I think it's difficult to "calibrate" using only annual whole
building data. Most of the calibration that I've been involved uses
monthly billing data and even at that admittedly coarse level, using
the actual year weather data becomes important, since the degree
days by month can easily vary by 40% or more year to year.
But there's another thing that puzzles me - when there are so many
unknowns in the input data, isn't it a relief whenever it's possible
to eliminate one of them, like the weather data? Asked another way,
if you had the weather data for the right time period, why would you
not use it?
Perhaps the question gets back to convenience, and this is where I
say that building modelers should get better acquainted with what's
now available in historical weather data. Just remember that every
"typical year" weather file is made from many years of historical
weather data. So, at any time historical year data should be more
plentiful than "typical year" weather data. The only question is
how to get it. Happily, now that the ISH is online, there's very
little need to search elsewhere, at least for the US.
If you want to see the situation for 2010, look at
http://www.whiteboxtechnologies.com/WB-weather/google-select.php
which shows all the ISH stations for which I've already created
simulation-ready weather files.
Joe
Joe Huang
White Box Technologies, Inc.
346 Rheem Blvd., Suite 108D
Moraga CA 94556
yjhuang@xxxxxxxxxxxxxxxxxxxxxxxx
www.whiteboxtechnologies.com
(o) (925)388-0265
(c) (510)928-2683
"building energy simulations at your fingertips"

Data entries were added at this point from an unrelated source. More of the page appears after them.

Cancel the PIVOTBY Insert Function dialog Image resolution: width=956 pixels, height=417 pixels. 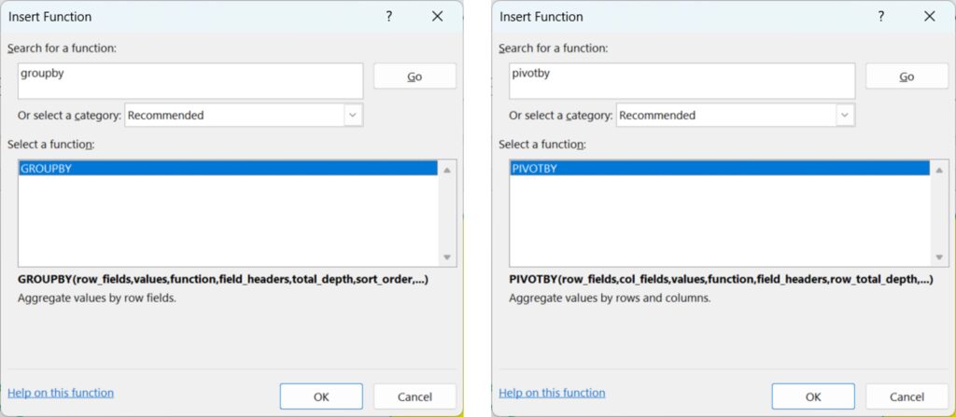(907, 396)
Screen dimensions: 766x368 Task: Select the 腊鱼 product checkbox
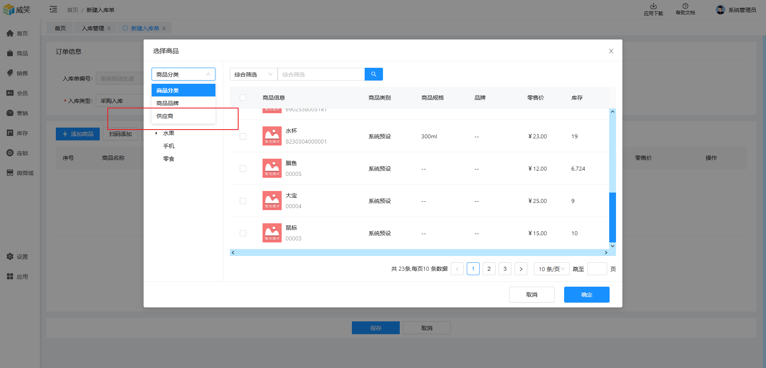243,169
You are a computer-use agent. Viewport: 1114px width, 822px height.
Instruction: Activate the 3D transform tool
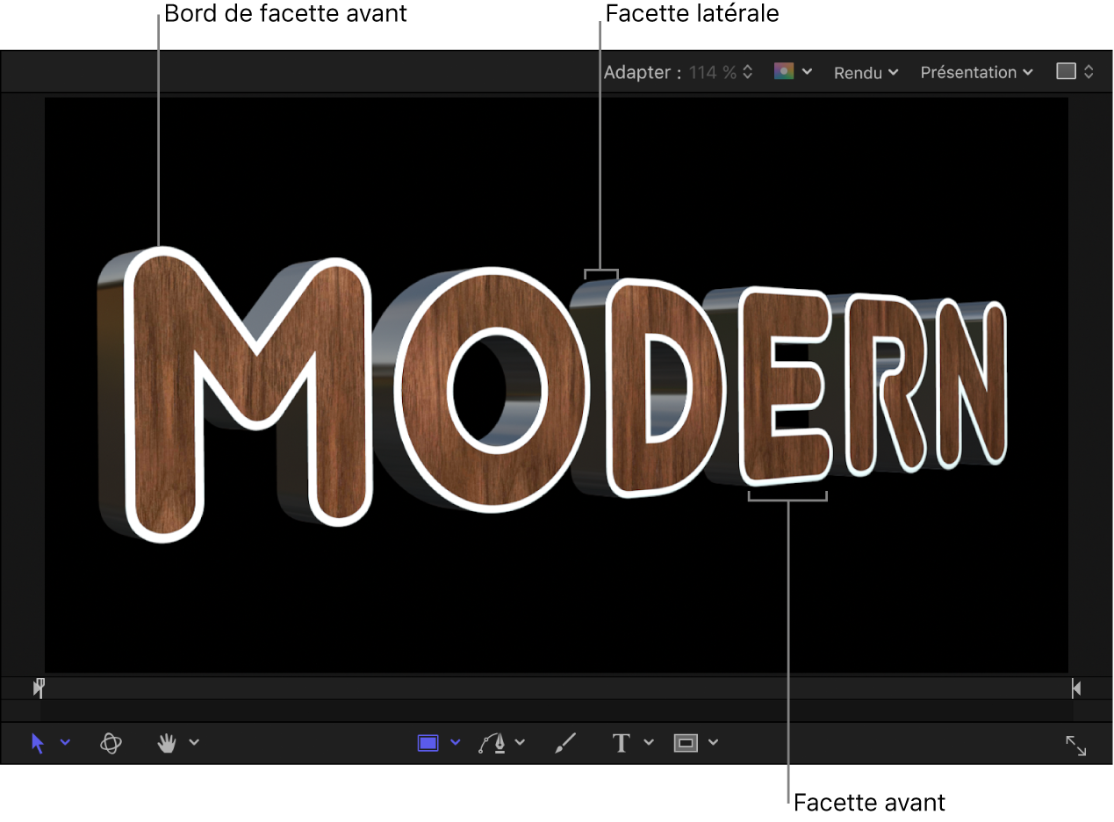[x=111, y=742]
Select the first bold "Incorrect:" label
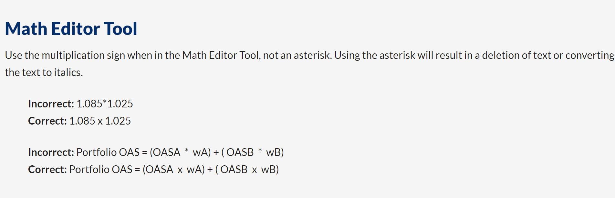This screenshot has height=198, width=615. click(x=51, y=104)
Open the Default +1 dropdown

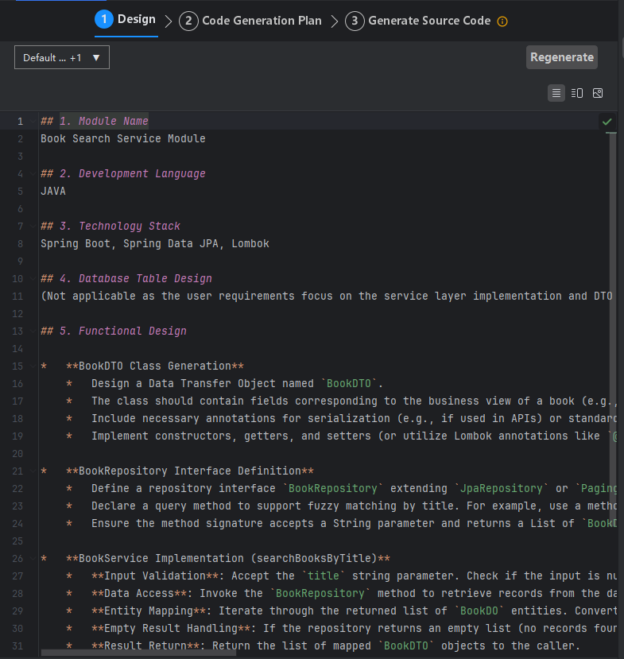[62, 57]
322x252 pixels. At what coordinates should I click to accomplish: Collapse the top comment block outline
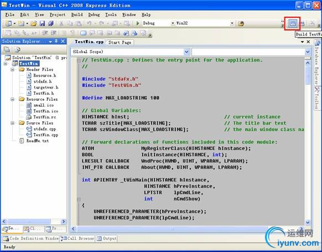[79, 60]
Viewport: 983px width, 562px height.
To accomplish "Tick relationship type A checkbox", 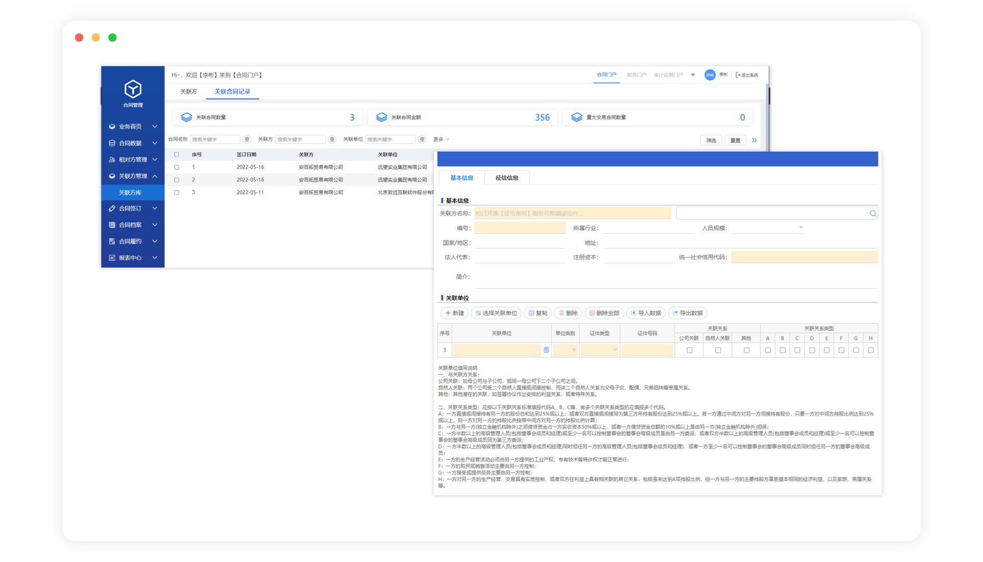I will pos(767,350).
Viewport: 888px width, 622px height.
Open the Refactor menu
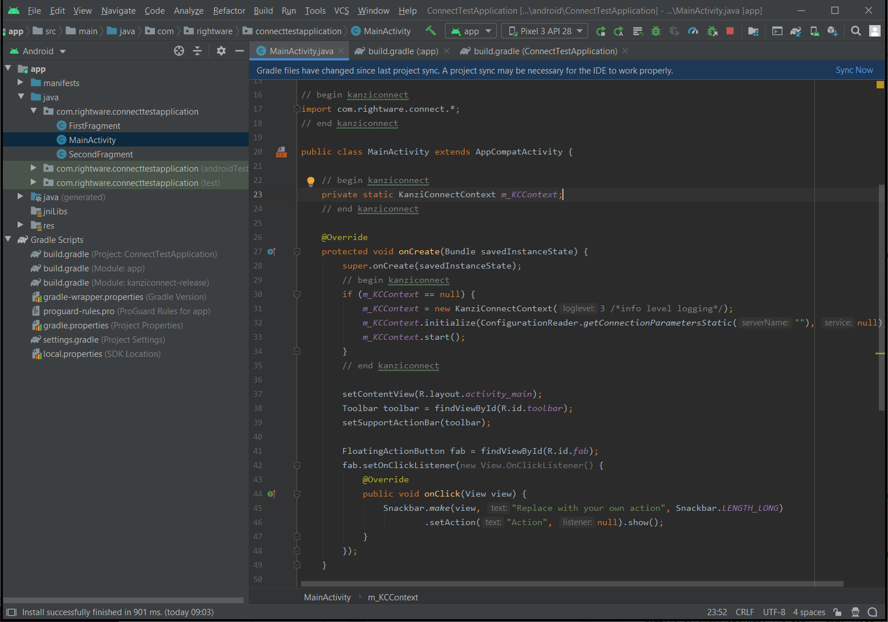click(229, 10)
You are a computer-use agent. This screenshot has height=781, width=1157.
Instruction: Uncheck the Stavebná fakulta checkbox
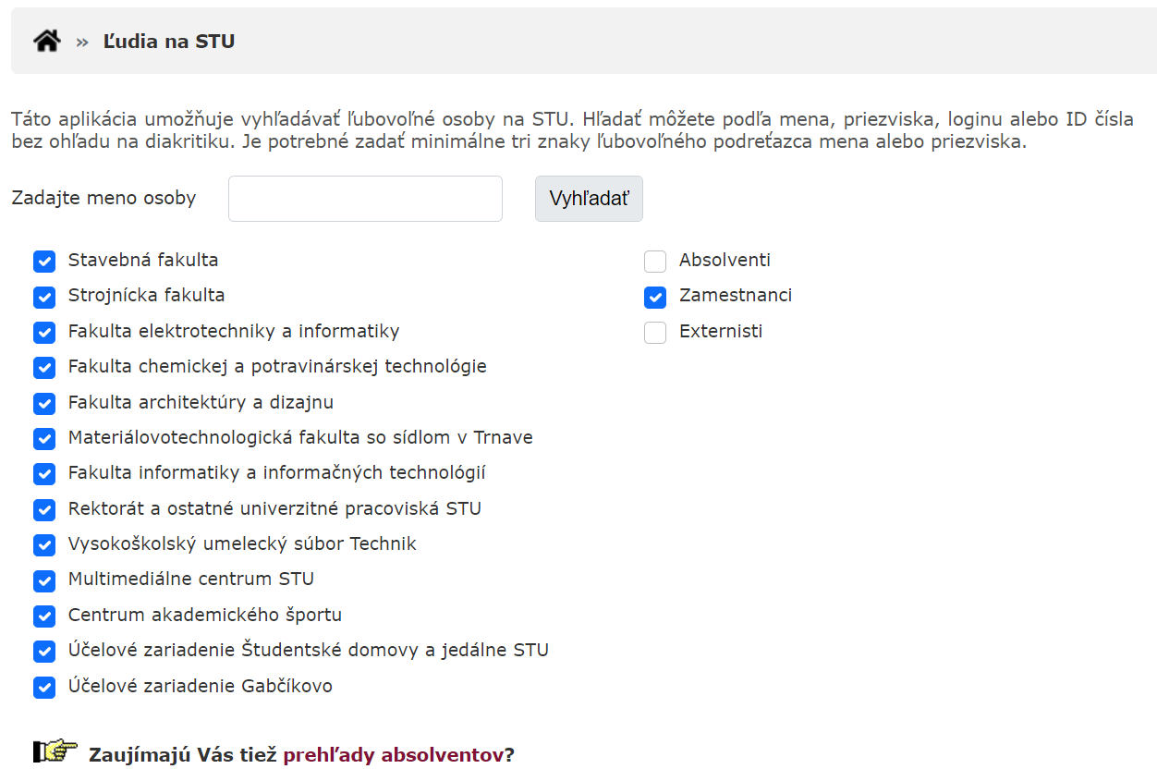44,262
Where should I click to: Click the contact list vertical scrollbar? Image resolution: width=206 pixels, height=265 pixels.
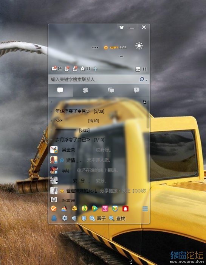[148, 114]
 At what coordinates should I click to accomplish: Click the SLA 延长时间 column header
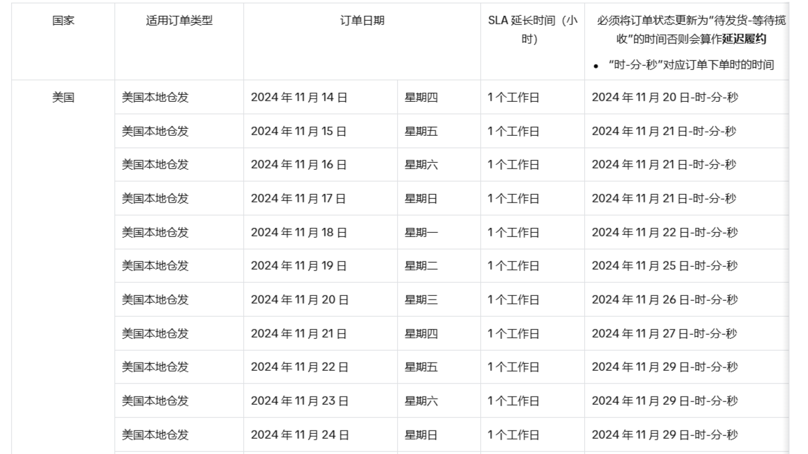[532, 30]
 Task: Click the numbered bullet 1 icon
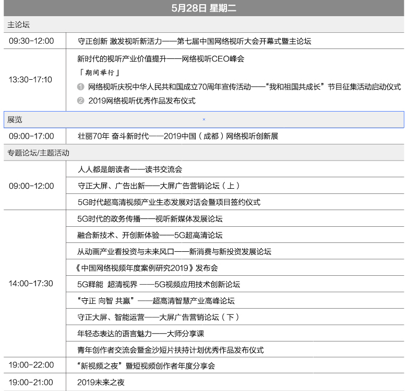[x=80, y=87]
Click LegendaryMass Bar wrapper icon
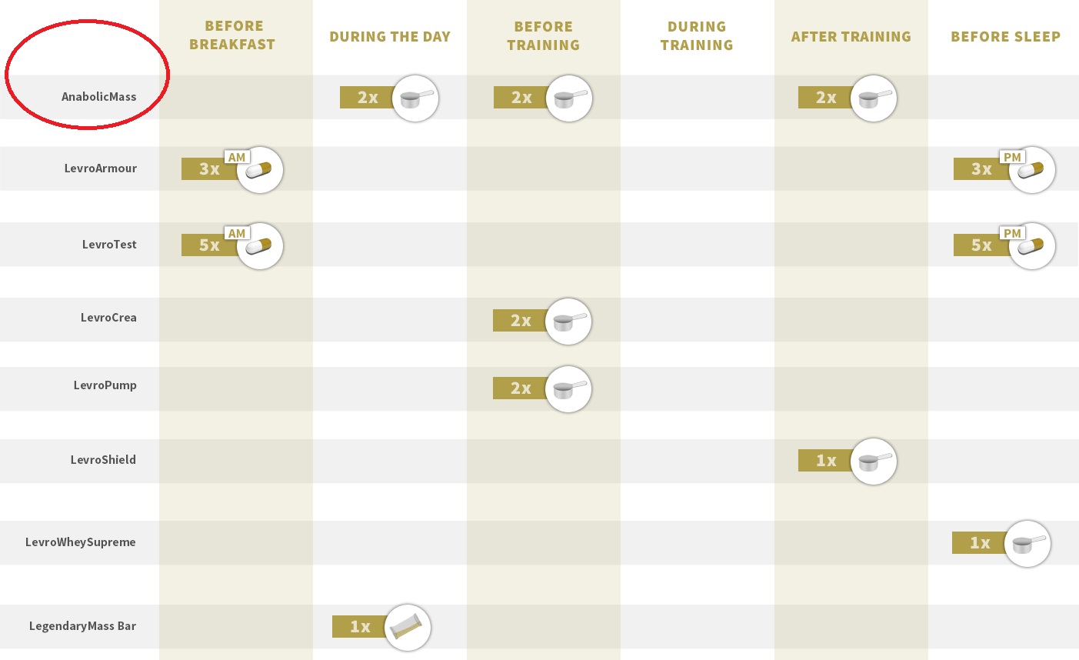 tap(408, 628)
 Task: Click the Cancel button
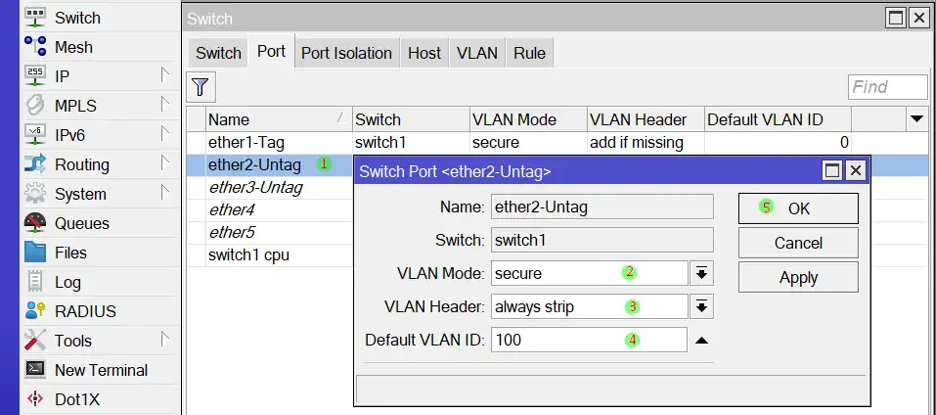pyautogui.click(x=798, y=243)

On 6/28/2012 2:09 PM, R B wrote:
I have a different take on this. I think a TMY is good
enough for doing model calibration that is used for ECM
savings analysis on a whole building level and yearly
basis - I think this is the type of project Jim is
alluding to. In this scheme of things, the most important
factors are the scheduling of the various equipment/loads
and the control logic and gathering relevant data and
making sure that the bills actually represent the building
in question properly. If you are going for hourly
calibrations etc, or calibrating to the few weeks of trend
data that is collected, then may be actual weather data is
useful, although not 100% convinced on this - depends on
how much data one is able to collect.
If we go for a retrofit of a typical commercial
building which is mostly internal loads dominated (unless
the perimeter to sqft is a lot more-I am sure you can find
papers related to this), I am not sure if weather related
issues are as important. Also, while doing retrofit, you
have access to three or more years of utility bill.
Averaging out the utility bills (removing obviously
outlier data) and calibrating to it is a reasonable way of
proceeding to decide the savings due to ECMs. This takes
care of the weather issues as well as all the
operating/internal load issues that are also changing over
time. Now you are no longer dealing with one year.
It obviously depends on the building type - OA
dominated buildings get calibrated better with actual data
- even here the more important data is the amount of OA
coming into the building and the control logic.
Residential and small buildings are a different
category - they will get calibrated better with actual
data.
I agree with Jim that only recently a easy/non-time
consuming way of using actual data has become available.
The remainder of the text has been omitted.